§ **Information shown**:
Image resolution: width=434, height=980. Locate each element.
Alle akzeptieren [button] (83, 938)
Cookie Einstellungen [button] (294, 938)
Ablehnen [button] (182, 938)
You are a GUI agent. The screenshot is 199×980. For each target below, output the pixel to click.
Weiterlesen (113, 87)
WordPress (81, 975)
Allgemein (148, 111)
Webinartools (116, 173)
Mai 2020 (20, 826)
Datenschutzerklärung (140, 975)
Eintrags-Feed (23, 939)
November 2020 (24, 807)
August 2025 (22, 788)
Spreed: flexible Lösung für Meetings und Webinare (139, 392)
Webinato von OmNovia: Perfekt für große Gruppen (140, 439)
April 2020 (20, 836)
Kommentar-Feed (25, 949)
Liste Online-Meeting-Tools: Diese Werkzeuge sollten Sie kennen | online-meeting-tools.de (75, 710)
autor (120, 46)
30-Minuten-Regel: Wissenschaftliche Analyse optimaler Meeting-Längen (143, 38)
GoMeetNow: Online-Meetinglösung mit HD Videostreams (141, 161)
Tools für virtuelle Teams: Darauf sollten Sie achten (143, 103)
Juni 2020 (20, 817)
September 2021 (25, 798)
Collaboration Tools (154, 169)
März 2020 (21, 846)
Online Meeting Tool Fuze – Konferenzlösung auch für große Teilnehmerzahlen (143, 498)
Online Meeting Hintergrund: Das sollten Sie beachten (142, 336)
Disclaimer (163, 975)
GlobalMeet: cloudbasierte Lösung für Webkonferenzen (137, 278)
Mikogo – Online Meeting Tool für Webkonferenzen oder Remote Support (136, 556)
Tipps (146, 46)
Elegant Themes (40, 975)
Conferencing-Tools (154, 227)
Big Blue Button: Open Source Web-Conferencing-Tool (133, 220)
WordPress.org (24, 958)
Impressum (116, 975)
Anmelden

---

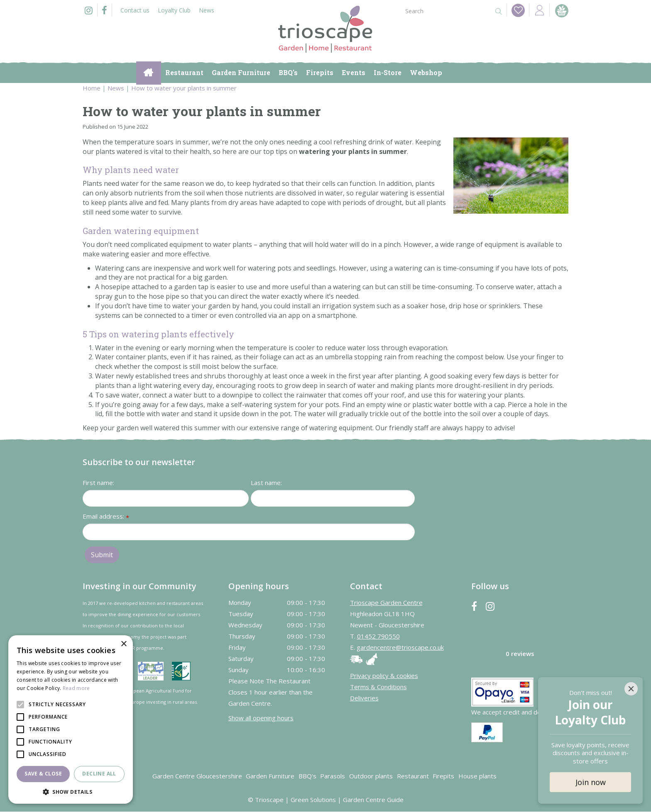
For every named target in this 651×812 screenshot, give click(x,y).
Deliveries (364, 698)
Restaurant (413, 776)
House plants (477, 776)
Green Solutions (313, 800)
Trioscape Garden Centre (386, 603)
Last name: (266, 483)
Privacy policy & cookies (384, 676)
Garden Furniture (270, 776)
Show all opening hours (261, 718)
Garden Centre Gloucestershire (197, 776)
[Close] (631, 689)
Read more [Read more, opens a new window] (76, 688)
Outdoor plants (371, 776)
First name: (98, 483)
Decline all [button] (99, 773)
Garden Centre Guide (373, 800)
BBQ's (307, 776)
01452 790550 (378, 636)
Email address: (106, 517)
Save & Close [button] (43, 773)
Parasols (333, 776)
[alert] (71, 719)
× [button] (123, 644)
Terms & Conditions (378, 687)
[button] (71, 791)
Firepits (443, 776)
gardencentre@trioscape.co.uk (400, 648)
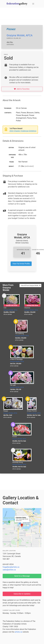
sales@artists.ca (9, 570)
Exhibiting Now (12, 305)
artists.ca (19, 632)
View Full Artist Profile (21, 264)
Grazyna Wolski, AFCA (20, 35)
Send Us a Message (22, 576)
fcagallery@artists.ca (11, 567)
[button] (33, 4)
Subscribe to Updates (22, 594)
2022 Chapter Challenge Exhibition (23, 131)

§ **Do this**:
Render everything in the data above from the line containing "[button] (123, 644)" down to the line containing "2022 Chapter Challenge Exhibition (23, 131)", both included, as a numbered list with blank lines omitted. Leave the pictures out.

§ **Answer in full**:
1. × [button] (123, 644)
2. Terms & Conditions (378, 687)
3. [button] (71, 791)
4. Firepits (443, 776)
5. gardencentre@trioscape.co.uk (400, 648)
6. sales@artists.ca (9, 570)
7. Exhibiting Now (12, 305)
8. artists.ca (19, 632)
9. View Full Artist Profile (21, 264)
10. Grazyna Wolski, AFCA (20, 35)
11. Send Us a Message (22, 576)
12. fcagallery@artists.ca (11, 567)
13. [button] (33, 4)
14. Subscribe to Updates (22, 594)
15. 2022 Chapter Challenge Exhibition (23, 131)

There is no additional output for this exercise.